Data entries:
-----
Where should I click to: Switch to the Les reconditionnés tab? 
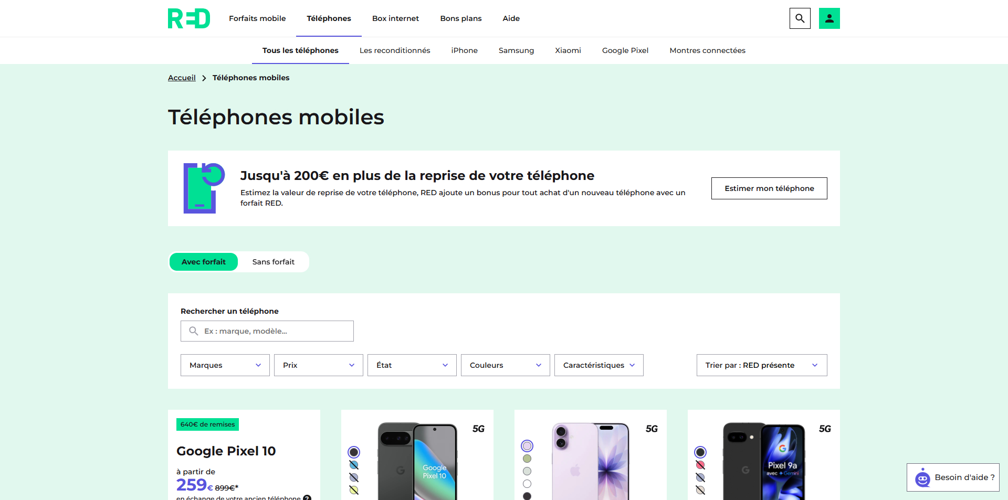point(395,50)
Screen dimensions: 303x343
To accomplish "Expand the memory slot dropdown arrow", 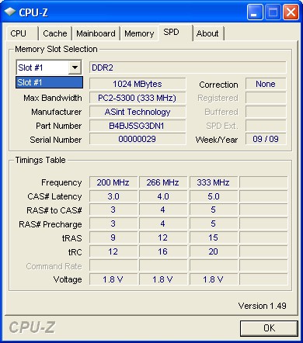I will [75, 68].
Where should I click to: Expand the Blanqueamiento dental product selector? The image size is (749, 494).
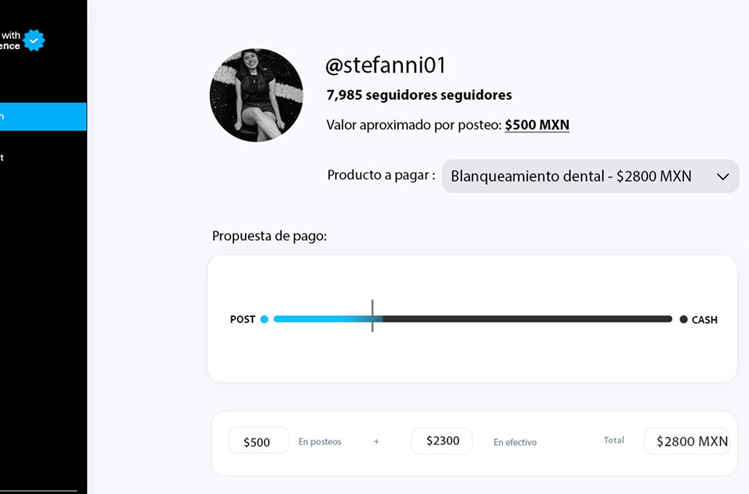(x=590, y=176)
-----
YOUR ASSIGNMENT » Locate the line containing "Where should I click to: Expand" in the records above, then output it and every line after it through the last, excluding pictures.

WRITTEN RESPONSE »
Where should I click to: Expand the Blanqueamiento dental product selector? The image size is (749, 494).
(x=590, y=176)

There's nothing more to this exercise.